Instructions to follow => Whenever a line in the data holds the string "will", pull that line out.

=== Records for this exercise ===

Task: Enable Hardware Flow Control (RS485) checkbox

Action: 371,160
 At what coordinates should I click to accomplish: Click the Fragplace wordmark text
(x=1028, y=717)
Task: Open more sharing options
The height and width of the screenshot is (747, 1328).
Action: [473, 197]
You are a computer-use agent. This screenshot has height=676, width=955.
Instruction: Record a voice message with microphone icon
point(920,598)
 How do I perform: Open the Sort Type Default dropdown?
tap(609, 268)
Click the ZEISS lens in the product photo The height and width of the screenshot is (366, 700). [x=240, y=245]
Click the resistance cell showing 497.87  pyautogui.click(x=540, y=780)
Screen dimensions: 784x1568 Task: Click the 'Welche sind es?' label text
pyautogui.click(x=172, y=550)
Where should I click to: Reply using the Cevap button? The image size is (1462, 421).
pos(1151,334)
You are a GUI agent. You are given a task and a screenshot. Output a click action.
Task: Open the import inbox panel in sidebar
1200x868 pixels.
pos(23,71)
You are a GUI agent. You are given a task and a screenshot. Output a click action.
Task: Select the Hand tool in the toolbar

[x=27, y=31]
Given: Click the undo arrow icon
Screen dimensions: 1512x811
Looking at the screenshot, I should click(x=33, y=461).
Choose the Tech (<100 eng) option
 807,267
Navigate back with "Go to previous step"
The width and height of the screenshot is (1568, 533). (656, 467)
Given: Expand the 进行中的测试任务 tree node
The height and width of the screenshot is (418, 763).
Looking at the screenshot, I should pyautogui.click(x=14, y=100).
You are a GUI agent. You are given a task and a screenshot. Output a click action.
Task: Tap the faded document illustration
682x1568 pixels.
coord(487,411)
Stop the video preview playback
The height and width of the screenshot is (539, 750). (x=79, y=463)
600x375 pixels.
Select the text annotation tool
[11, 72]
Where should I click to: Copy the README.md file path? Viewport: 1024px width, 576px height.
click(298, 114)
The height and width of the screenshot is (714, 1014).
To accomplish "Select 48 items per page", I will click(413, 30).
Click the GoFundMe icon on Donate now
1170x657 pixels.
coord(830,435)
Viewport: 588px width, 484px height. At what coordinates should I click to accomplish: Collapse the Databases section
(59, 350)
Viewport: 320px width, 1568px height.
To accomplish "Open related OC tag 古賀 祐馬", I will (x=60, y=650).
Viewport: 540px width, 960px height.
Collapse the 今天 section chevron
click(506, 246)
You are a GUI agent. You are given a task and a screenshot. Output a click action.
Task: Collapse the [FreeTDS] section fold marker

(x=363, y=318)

===

Result =>
To accomplish "Select 48 items per page", I will click(413, 30).
To accomplish "Open related OC tag 古賀 祐馬", I will (x=60, y=650).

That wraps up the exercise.